Despite what we may have learned in a culture that values the freedom to “speak your mind,” God has placed limitations on our speech—even in the husband/wife relationship.

 

Pride lies at the root of the idea that we may say anything that comes to our minds. As we approach a situation involving conflict with our mate, if our foremost goal is to air our grievances and be right, we are guilty of the sin of pride. Yet, we know that the Lord resists the proud. He showers His grace upon us, however, when we humble ourselves before an offended spouse.

When we run away from a problem and refuse to work on an acceptable solution, we cheat ourselves and break yet another of God’s rules. It is impossible to speak the truth in love, as God commands, when we walk away from a discussion, (or stomp away in anger and perhaps slam the door for dramatic effect.) Using the silent treatment as a weapon to punish our husband or wife is unfair, unkind and unloving.

 

If we try to ignore our feelings and attempt to “sweep our problems under the rug,” we soon find ourselves wallowing in self-pity and drowning in an assortment of physical ailments.

 

Spouting off anything that we may be thinking, however, is not the flip side of stuffing our feelings somewhere inside ourselves. When we refuse to carefully and lovingly speak the truth to one another we disobey our Heavenly Father. As we continue to sin against each other in this manner, we also sin against God.

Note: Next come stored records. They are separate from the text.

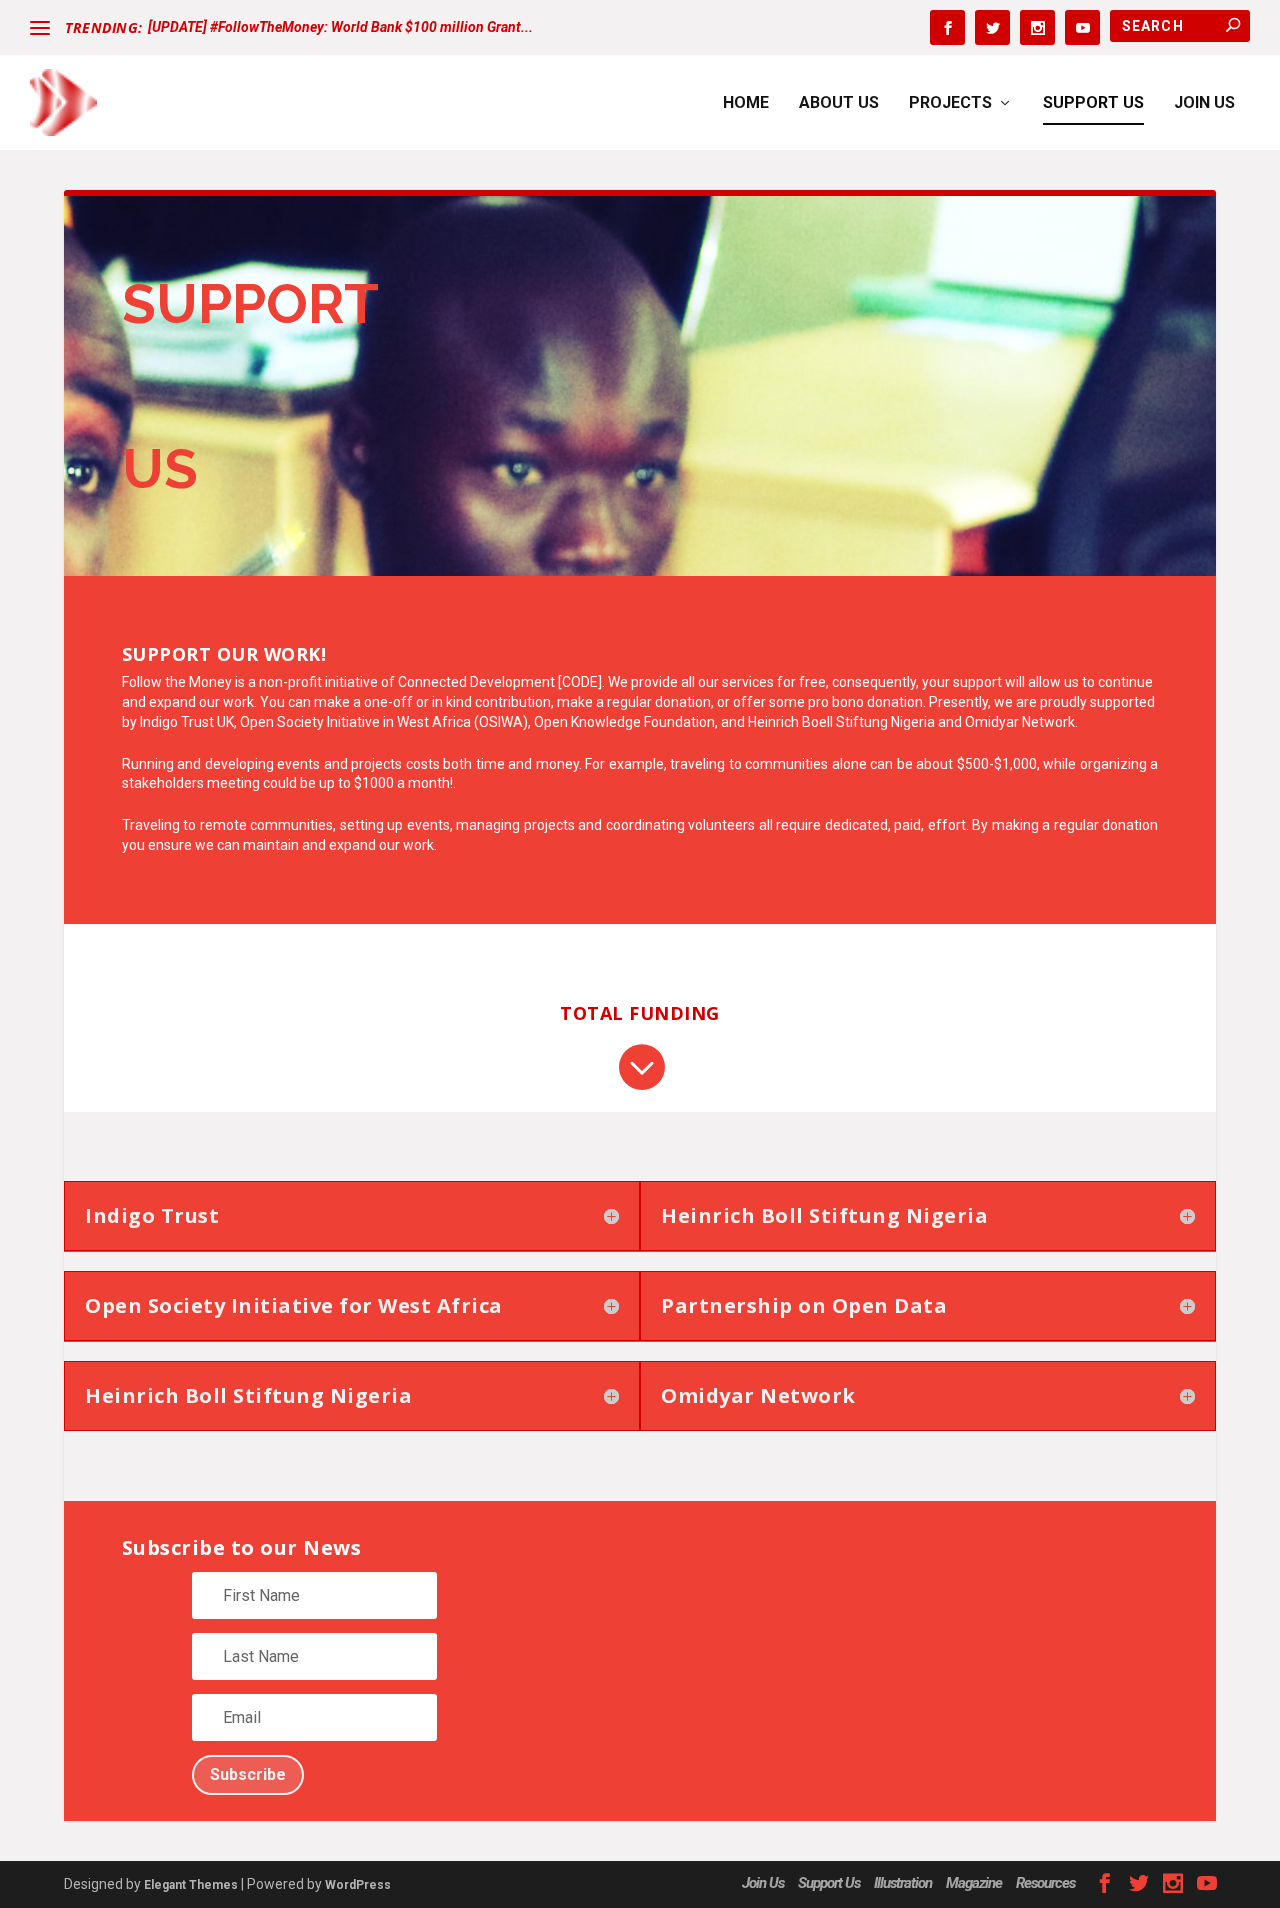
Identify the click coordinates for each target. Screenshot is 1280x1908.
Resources (1045, 1883)
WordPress (358, 1885)
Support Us (1093, 103)
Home (746, 103)
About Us (839, 103)
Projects (950, 103)
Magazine (974, 1883)
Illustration (903, 1883)
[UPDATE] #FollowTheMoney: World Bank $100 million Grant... (340, 27)
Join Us (1204, 103)
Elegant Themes (191, 1885)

It has been well said, “It is easier to act yourself into a new way of feeling, than to feel yourself into a new way of acting.” Emotions are capricious. Feelings change rapidly and constantly. We must not trust our feelings as a basis for right behavior.

 

When we choose to act on the basis of our will, rather than on our feelings, we begin a journey toward mending the breach that separates us from the most important person God has placed in our lives.